***** Records for this exercise *****

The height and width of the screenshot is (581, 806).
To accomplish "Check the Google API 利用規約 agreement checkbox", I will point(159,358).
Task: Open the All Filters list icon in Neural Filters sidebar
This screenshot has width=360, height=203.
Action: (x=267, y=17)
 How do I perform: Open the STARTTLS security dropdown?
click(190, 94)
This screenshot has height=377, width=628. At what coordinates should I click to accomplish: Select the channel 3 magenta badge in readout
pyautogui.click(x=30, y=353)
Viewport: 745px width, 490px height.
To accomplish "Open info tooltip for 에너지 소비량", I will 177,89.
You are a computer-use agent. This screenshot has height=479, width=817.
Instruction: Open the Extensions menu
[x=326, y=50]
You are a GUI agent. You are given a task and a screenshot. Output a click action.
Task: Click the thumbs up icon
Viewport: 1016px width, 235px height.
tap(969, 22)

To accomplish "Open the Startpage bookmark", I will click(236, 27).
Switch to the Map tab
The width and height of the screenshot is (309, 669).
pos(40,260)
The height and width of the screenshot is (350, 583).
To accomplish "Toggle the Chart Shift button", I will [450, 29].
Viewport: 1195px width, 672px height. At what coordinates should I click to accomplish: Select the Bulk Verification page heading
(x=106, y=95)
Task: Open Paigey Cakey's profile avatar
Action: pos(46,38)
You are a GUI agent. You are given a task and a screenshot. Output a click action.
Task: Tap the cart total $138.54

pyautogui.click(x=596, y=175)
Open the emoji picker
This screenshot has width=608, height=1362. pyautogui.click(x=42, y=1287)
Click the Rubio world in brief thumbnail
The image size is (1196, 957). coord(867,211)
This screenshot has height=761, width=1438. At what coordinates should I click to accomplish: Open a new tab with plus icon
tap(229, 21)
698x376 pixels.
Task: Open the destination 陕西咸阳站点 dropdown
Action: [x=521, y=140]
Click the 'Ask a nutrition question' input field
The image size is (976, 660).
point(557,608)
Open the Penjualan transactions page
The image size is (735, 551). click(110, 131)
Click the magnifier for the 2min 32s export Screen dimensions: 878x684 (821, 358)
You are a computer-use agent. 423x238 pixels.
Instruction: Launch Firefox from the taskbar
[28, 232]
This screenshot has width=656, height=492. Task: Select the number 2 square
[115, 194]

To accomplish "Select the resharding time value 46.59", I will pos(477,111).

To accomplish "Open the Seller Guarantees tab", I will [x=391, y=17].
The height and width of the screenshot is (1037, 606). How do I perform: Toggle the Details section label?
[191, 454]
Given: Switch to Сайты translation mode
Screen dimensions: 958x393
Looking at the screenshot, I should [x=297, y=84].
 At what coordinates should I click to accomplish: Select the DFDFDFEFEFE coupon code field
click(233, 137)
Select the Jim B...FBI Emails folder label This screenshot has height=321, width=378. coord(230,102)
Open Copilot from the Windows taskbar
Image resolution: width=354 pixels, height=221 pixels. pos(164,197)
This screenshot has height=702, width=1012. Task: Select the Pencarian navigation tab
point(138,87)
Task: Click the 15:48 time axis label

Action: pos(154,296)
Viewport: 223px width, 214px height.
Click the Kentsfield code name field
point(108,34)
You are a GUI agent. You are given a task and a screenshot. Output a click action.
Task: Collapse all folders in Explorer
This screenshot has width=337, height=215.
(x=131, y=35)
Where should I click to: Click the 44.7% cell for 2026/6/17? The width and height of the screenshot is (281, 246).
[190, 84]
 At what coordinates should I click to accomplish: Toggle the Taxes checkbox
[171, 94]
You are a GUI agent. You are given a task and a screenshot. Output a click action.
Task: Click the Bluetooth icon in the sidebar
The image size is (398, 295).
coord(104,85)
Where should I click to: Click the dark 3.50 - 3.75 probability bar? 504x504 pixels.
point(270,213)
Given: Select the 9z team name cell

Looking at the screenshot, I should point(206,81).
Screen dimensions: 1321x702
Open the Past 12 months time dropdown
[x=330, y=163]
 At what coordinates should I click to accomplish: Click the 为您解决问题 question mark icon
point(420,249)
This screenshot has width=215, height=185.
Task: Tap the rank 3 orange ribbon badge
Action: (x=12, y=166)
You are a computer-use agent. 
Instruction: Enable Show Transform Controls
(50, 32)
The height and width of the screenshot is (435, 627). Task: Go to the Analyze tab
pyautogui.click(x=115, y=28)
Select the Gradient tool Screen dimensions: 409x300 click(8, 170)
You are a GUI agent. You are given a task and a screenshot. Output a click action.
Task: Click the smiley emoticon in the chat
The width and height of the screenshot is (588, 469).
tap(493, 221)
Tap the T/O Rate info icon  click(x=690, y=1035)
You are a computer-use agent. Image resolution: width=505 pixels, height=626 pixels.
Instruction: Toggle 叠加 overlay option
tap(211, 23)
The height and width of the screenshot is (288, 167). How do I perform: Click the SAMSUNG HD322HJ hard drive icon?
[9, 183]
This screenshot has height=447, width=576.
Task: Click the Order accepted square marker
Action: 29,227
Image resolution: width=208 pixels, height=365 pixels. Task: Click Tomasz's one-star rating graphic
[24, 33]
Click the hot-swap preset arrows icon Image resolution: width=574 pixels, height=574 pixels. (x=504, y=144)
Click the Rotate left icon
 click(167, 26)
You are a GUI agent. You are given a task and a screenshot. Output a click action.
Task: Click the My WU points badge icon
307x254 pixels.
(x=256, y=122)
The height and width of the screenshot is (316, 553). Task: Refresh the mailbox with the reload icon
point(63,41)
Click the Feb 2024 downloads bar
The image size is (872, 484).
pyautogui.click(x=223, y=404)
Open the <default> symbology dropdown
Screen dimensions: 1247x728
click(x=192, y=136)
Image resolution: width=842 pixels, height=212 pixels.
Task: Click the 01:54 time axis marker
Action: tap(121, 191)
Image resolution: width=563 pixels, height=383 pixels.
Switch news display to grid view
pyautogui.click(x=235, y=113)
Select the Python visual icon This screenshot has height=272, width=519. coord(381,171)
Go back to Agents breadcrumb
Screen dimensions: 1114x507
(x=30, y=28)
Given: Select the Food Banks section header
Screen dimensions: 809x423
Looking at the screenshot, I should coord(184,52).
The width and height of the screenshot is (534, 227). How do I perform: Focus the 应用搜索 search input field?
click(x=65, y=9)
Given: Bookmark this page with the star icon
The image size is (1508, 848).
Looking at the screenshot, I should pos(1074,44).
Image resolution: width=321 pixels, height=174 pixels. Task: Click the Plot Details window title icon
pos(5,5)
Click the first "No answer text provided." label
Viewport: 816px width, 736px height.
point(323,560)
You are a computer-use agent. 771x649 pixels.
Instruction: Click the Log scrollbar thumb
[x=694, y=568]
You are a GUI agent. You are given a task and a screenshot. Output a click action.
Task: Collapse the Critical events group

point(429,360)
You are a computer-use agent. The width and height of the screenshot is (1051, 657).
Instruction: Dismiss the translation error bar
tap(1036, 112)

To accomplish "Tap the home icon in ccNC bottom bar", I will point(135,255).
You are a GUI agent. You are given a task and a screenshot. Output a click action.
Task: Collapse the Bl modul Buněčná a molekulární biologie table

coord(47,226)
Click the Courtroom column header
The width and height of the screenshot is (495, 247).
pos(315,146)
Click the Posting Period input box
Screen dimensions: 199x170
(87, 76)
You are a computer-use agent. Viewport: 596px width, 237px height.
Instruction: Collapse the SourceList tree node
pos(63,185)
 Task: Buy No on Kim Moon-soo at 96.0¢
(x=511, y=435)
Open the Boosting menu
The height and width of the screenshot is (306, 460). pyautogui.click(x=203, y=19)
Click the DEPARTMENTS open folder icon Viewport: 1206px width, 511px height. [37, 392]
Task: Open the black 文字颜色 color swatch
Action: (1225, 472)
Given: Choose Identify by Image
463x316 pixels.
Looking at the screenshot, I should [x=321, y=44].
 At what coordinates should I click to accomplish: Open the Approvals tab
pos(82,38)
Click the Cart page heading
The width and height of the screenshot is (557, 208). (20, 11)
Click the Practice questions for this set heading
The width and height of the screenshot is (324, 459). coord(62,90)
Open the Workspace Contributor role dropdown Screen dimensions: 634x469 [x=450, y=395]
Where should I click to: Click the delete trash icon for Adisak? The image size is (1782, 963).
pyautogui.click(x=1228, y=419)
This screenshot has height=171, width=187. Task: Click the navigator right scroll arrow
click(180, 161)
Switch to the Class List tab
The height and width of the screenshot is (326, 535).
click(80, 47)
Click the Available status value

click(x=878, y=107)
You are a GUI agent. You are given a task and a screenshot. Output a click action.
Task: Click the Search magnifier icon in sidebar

*****

> Exercise: From the material above, please return each line containing "info".

> Written response:
To accomplish "Open info tooltip for 에너지 소비량", I will 177,89.
Tap the T/O Rate info icon  click(x=690, y=1035)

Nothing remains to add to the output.